- Opening Delimiter -
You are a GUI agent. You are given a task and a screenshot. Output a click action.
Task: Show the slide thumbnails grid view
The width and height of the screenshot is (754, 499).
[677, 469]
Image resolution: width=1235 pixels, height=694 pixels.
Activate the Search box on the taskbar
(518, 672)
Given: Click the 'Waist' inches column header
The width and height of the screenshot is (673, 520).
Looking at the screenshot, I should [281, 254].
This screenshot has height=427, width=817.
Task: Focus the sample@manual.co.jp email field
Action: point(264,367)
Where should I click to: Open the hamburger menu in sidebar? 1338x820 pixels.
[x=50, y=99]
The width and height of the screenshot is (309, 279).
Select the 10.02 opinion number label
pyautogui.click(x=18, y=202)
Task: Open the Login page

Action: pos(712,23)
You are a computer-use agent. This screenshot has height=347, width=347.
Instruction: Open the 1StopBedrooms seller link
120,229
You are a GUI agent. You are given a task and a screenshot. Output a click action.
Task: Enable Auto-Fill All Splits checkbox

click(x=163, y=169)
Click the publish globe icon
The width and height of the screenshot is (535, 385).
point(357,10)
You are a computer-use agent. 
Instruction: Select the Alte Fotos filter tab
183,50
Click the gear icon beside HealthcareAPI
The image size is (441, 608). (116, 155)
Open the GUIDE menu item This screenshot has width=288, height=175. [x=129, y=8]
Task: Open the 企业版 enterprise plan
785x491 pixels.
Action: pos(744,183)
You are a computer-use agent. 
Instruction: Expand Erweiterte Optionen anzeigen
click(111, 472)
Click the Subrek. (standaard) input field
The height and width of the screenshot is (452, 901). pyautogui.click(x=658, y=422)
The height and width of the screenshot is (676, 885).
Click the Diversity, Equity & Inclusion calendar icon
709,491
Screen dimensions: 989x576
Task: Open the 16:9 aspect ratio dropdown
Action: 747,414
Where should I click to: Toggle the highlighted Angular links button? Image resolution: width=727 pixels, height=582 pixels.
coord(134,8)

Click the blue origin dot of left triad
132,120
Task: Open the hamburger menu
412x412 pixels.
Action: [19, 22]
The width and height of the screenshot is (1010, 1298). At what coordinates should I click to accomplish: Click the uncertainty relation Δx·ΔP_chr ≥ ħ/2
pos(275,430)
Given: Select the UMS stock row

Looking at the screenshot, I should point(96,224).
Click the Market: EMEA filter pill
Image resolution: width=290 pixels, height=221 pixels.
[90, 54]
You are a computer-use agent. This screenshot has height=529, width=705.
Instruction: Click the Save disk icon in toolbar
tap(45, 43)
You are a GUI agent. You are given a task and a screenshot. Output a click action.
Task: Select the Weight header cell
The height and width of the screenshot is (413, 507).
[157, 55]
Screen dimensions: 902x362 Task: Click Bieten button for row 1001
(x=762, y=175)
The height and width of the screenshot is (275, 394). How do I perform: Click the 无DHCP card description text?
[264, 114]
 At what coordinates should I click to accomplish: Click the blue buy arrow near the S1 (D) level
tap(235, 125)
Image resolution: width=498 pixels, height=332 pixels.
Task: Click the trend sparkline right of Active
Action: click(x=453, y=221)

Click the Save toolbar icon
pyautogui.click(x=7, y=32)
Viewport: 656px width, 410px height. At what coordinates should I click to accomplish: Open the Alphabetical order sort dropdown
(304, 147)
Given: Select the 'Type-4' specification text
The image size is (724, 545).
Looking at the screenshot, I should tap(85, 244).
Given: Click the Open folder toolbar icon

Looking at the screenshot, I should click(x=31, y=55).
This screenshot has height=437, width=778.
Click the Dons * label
- Closing Delimiter -
◆ **Assignment**:
Could you return exactly the lines above from the line with "The width and height of the screenshot is (309, 279)." to the line with "has height=529, width=705.", both included, and nothing else?

◆ **Answer to this task**:
The width and height of the screenshot is (309, 279).
Select the 10.02 opinion number label
pyautogui.click(x=18, y=202)
Task: Open the Login page

Action: pos(712,23)
You are a computer-use agent. This screenshot has height=347, width=347.
Instruction: Open the 1StopBedrooms seller link
120,229
You are a GUI agent. You are given a task and a screenshot. Output a click action.
Task: Enable Auto-Fill All Splits checkbox

click(x=163, y=169)
Click the publish globe icon
The width and height of the screenshot is (535, 385).
point(357,10)
You are a computer-use agent. 
Instruction: Select the Alte Fotos filter tab
183,50
Click the gear icon beside HealthcareAPI
The image size is (441, 608). (116, 155)
Open the GUIDE menu item This screenshot has width=288, height=175. [x=129, y=8]
Task: Open the 企业版 enterprise plan
785x491 pixels.
Action: pos(744,183)
You are a computer-use agent. 
Instruction: Expand Erweiterte Optionen anzeigen
click(111, 472)
Click the Subrek. (standaard) input field
The height and width of the screenshot is (452, 901). pyautogui.click(x=658, y=422)
The height and width of the screenshot is (676, 885).
Click the Diversity, Equity & Inclusion calendar icon
709,491
Screen dimensions: 989x576
Task: Open the 16:9 aspect ratio dropdown
Action: 747,414
Where should I click to: Toggle the highlighted Angular links button? Image resolution: width=727 pixels, height=582 pixels.
coord(134,8)

Click the blue origin dot of left triad
132,120
Task: Open the hamburger menu
412x412 pixels.
Action: [19, 22]
The width and height of the screenshot is (1010, 1298). At what coordinates should I click to accomplish: Click the uncertainty relation Δx·ΔP_chr ≥ ħ/2
pos(275,430)
Given: Select the UMS stock row

Looking at the screenshot, I should point(96,224).
Click the Market: EMEA filter pill
Image resolution: width=290 pixels, height=221 pixels.
[90, 54]
You are a computer-use agent. This screenshot has height=529, width=705.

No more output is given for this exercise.